School of Biomedical Engineering and Sciences, Virginia Tech-Wake Forest University Winston-Salem, NC, USA.
Front Neuroinform. 2010 Dec 8;4:117. doi: 10.3389/fninf.2010.00117. eCollection 2010.
The reliability of graph metrics calculated in network analysis is essential to the interpretation of complex network organization. These graph metrics are used to deduce the small-world properties in networks. In this study, we investigated the test-retest reliability of graph metrics from functional magnetic resonance imaging data collected for two runs in 45 healthy older adults. Graph metrics were calculated on data for both runs and compared using intraclass correlation coefficient (ICC) statistics and Bland-Altman (BA) plots. ICC scores describe the level of absolute agreement between two measurements and provide a measure of reproducibility. For mean graph metrics, ICC scores were high for clustering coefficient (ICC = 0.86), global efficiency (ICC = 0.83), path length (ICC = 0.79), and local efficiency (ICC = 0.75); the ICC score for degree was found to be low (ICC = 0.29). ICC scores were also used to generate reproducibility maps in brain space to test voxel-wise reproducibility for unsmoothed and smoothed data. Reproducibility was uniform across the brain for global efficiency and path length, but was only high in network hubs for clustering coefficient, local efficiency, and degree. BA plots were used to test the measurement repeatability of all graph metrics. All graph metrics fell within the limits for repeatability. Together, these results suggest that with exception of degree, mean graph metrics are reproducible and suitable for clinical studies. Further exploration is warranted to better understand reproducibility across the brain on a voxel-wise basis.

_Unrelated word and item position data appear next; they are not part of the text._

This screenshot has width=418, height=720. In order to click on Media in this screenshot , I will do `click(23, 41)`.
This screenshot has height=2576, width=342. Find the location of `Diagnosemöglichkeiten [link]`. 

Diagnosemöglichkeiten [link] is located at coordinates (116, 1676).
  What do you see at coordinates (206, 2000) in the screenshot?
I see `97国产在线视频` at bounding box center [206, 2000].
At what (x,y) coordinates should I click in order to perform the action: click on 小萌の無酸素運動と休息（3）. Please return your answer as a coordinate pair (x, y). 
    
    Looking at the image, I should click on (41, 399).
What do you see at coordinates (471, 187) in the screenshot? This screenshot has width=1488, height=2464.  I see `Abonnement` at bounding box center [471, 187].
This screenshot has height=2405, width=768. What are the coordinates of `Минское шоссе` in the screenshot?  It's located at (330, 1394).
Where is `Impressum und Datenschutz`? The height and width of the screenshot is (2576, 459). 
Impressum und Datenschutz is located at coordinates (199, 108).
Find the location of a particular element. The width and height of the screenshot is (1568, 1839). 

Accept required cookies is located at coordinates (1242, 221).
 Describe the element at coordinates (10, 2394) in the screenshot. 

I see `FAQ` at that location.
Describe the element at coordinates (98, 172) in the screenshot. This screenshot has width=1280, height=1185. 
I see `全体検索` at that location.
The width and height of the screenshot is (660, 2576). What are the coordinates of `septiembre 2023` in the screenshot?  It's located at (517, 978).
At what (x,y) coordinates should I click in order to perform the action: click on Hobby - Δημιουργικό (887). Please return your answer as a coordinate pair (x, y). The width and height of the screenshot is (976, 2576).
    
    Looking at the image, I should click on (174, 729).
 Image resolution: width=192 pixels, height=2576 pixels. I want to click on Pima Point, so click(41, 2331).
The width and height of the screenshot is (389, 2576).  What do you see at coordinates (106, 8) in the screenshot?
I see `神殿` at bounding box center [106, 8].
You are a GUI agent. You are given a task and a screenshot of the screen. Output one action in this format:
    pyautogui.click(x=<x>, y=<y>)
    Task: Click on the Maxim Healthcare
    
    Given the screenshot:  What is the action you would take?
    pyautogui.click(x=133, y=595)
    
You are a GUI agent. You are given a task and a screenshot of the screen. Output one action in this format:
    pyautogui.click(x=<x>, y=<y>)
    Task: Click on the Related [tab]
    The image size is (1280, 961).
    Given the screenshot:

在网络分析中计算的图度量的可靠性对于解释复杂的网络组织至关重要。这些图度量用于推断网络中的小世界特性。在这项研究中,我们调查了 45 名健康老年人两次运行的功能磁共振成像数据的图度量的测试-重测可靠性。在两次运行的数据上计算了图度量,并使用组内相关系数(ICC)统计量和 Bland-Altman(BA)图进行比较。ICC 得分描述了两次测量之间的绝对一致性水平,并提供了可重复性的度量。对于平均图度量,聚类系数(ICC=0.86)、全局效率(ICC=0.83)、路径长度(ICC=0.79)和局部效率(ICC=0.75)的 ICC 得分较高;度的 ICC 得分较低(ICC=0.29)。ICC 得分还用于在大脑空间中生成再现性图,以测试未平滑和平滑数据的体素水平再现性。全局效率和路径长度在大脑中具有均匀的再现性,但聚类系数、局部效率和度仅在网络枢纽中具有高再现性。BA 图用于测试所有图度量的测量重复性。所有图度量都在可重复性的范围内。这些结果表明,除了度之外,平均图度量是可重复的,适合临床研究。需要进一步探索,以更好地了解基于体素的大脑中各个部位的再现性。